So, I just finished reading
Bones, Rocks, and Stars by Chris Turney. Not long ago, PZ Myers strongly endorsed it on his blog, so I checked it out.
I probably read it too quickly to be able to internalize the information and be able to effectively represent it in conversation, so maybe I should read or skim it again sometime. But not now. Too much homework to do.
Anyway, holy CRAP have the last 300 years been super productive, science-wise. Bones, Rocks, and Stars is a series of pithy accounts of the investigations that revealed the big picture of what happened in each major event in the epic of natural history as we know it, complete with hypotheses, false starts, proposed models, calibrations, contaminations, and finally promising leads that ultimately end up corroborating with multiple dating methods. The only downside to the book I can think of is a boring second chapter about what we think inspired the King Arthur legend.

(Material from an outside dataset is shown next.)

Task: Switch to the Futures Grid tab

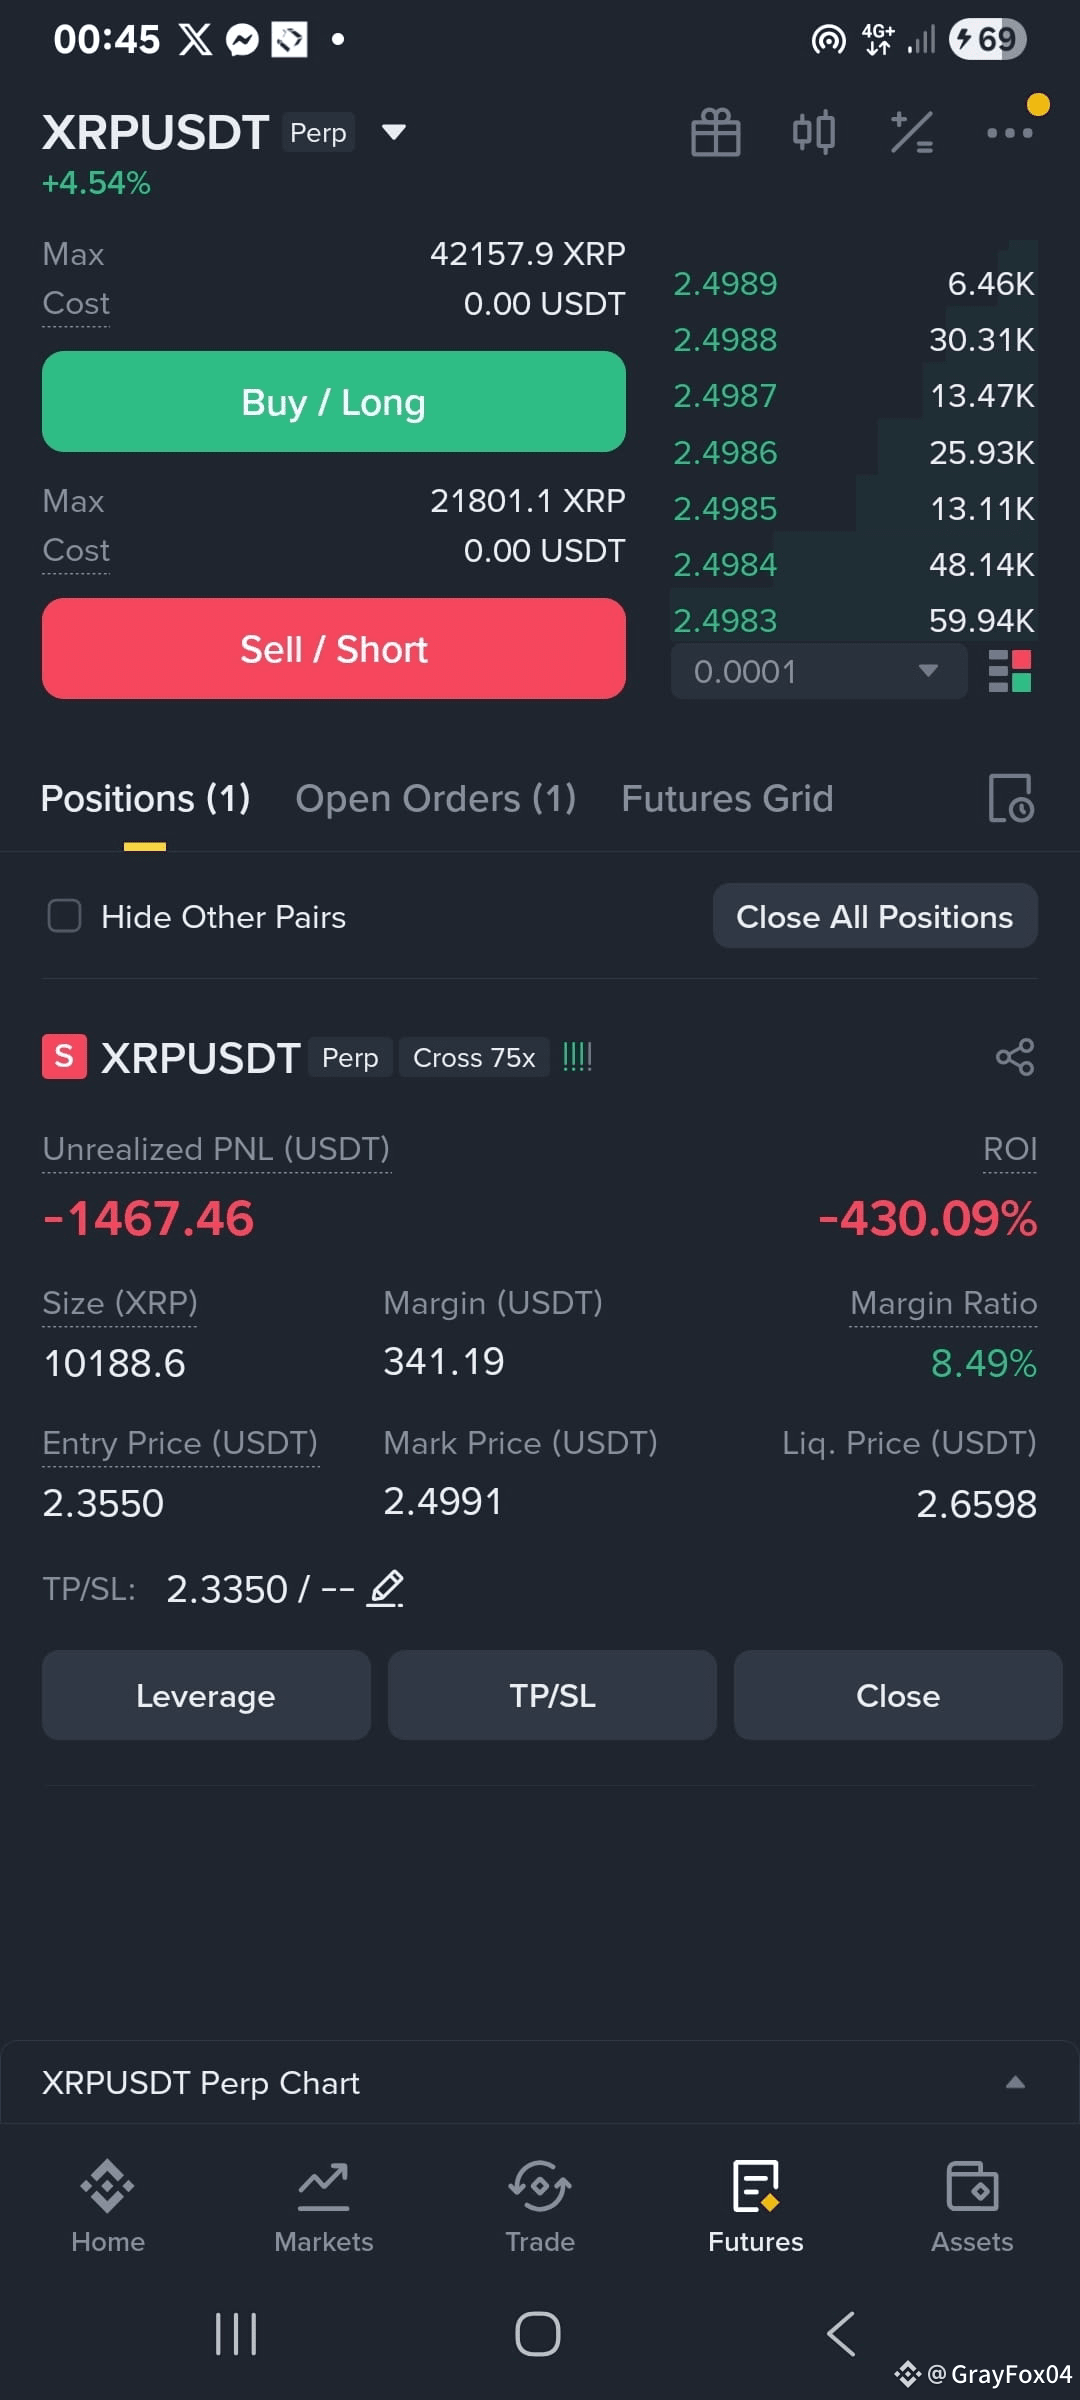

Anyway... yeah. We didn't know what happened to the dinosaurs until 1992. THAT'S 1992. I was alive and a fan of the Ninja Turtles. And now we've got the internet, and I'm telling you about how 100 years ago, we didn't have radiometric dating or Lebesgue integration and 200 years ago we didn't know where we came from, and... yeah. We know way totally more than has been known ever. I just hope we don't crack the mystery of how we're going to spectacularly fuck it all up just as quickly as we went from anybody's guess to 4.5 billion years on the age of the Earth. What with the peak oil and the population of the Earth and the global warming and all that.
I have to tell you, this shit is so much more exciting than listening to some pious jerk rattle off whatever story happened to locally win a transgenerational game of telephone. And no one has spoiled the ending for us yet, either! Well, Lord Kelvin sort of did, but forget about that for now.